• PROBLEM TO WORK ON:
Beginning with the line that has "Flachdach (495, 228)", write out each line down to the end of the records below exactly, and include no pictures.
◆ ◆ ◆
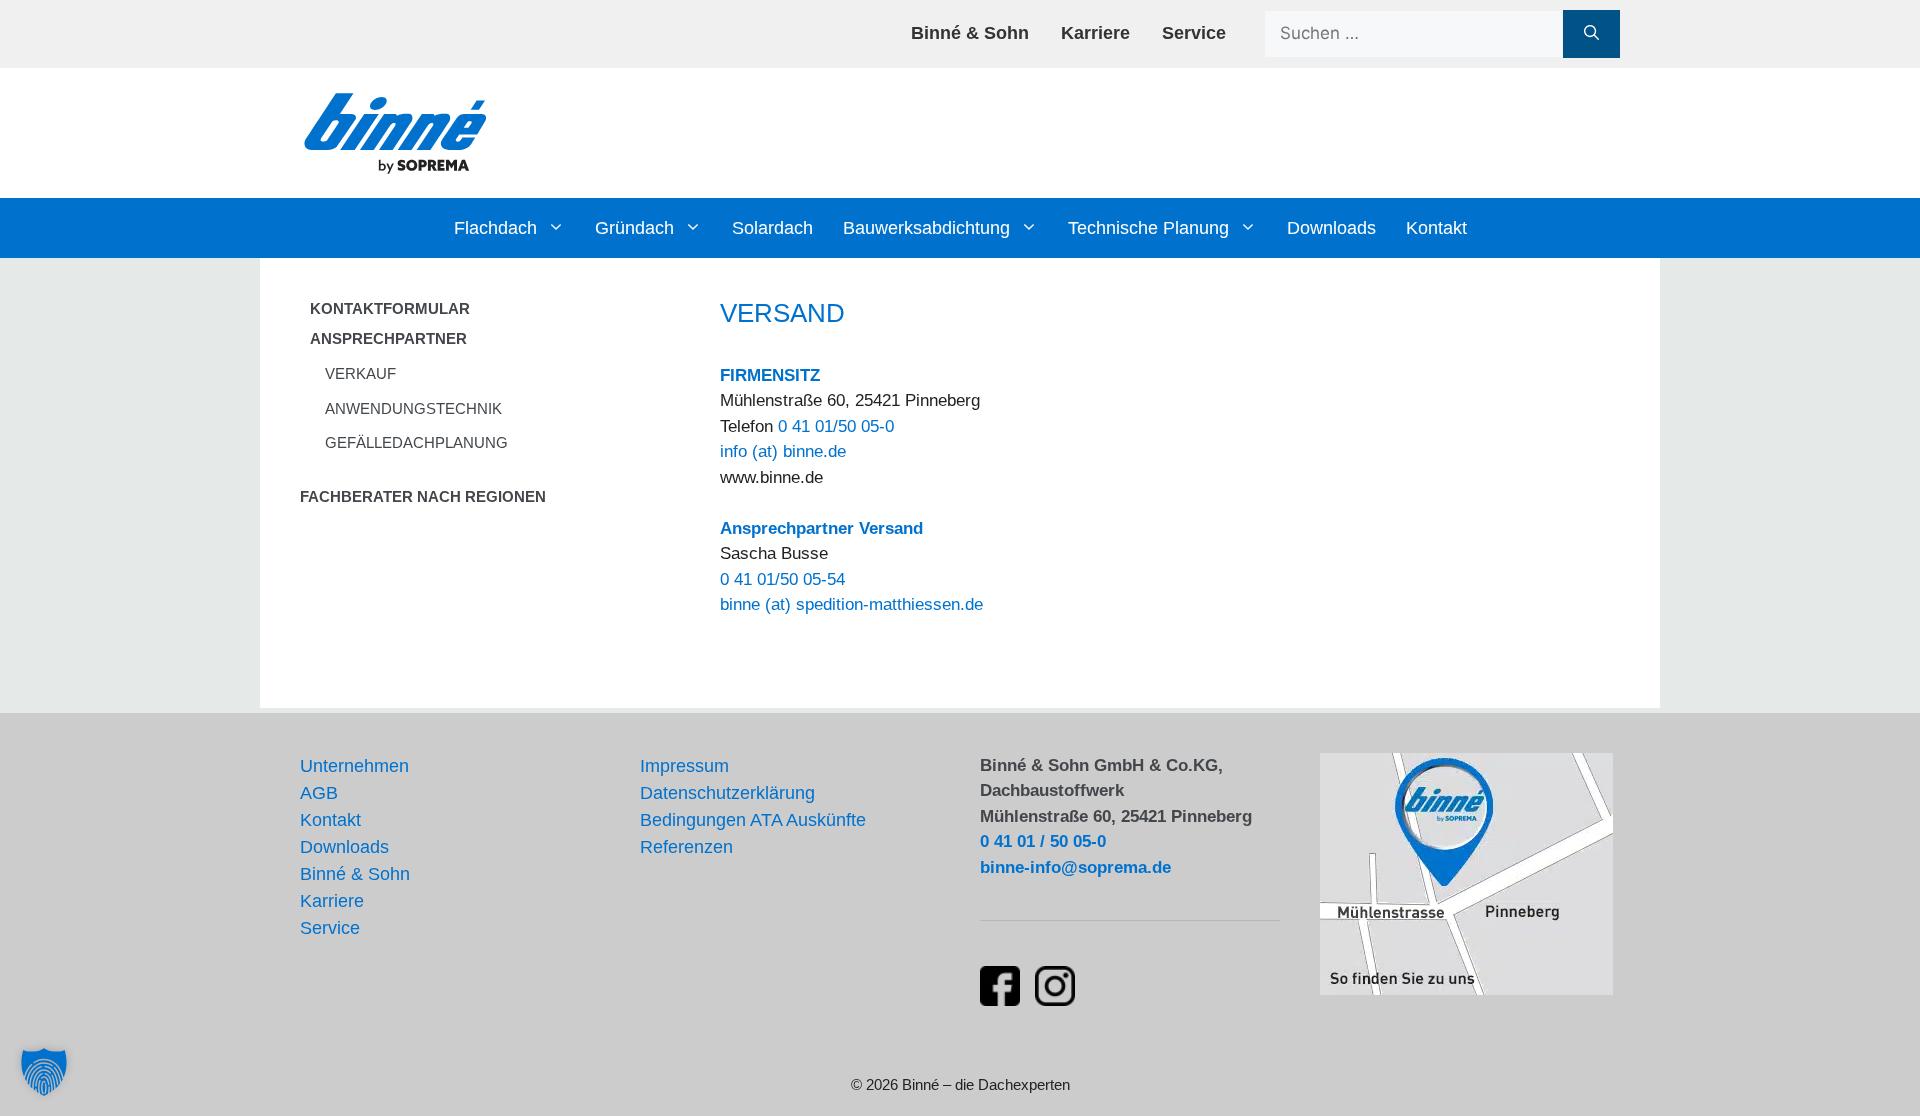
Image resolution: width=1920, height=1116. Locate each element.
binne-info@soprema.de (1075, 867)
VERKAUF (360, 373)
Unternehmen (354, 766)
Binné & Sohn (970, 33)
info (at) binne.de (783, 451)
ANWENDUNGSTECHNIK (413, 408)
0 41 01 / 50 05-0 (1043, 841)
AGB (319, 793)
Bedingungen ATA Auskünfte (753, 820)
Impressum (684, 766)
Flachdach (495, 228)
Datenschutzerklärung (727, 793)
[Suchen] (1591, 34)
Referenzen (686, 847)
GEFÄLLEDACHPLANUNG (416, 442)
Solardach (772, 228)
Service (1194, 33)
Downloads (1331, 228)
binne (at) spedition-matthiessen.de (851, 604)
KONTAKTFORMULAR (390, 308)
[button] (44, 1072)
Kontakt (1436, 228)
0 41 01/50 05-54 (782, 579)
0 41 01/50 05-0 (836, 426)
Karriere (1095, 33)
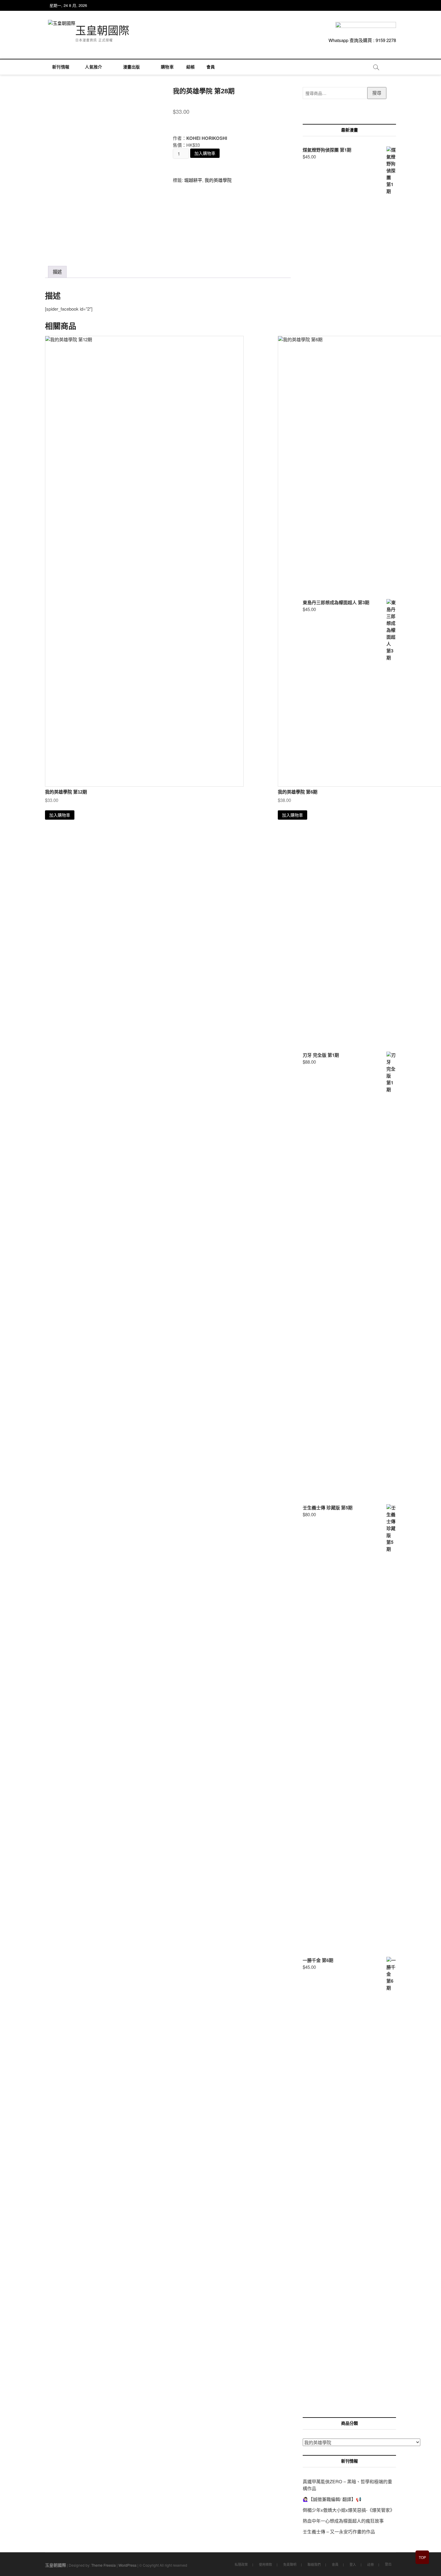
◆ ◆ ◆
• SOLUTION TO THIS PROBLEM:
Flachdach (495, 228)
Datenschutzerklärung (727, 793)
[Suchen] (1591, 34)
Referenzen (686, 847)
GEFÄLLEDACHPLANUNG (416, 442)
Solardach (772, 228)
Service (1194, 33)
Downloads (1331, 228)
binne (at) spedition-matthiessen.de (851, 604)
KONTAKTFORMULAR (390, 308)
[button] (44, 1072)
Kontakt (1436, 228)
0 41 01/50 05-54 (782, 579)
0 41 01/50 05-0 (836, 426)
Karriere (1095, 33)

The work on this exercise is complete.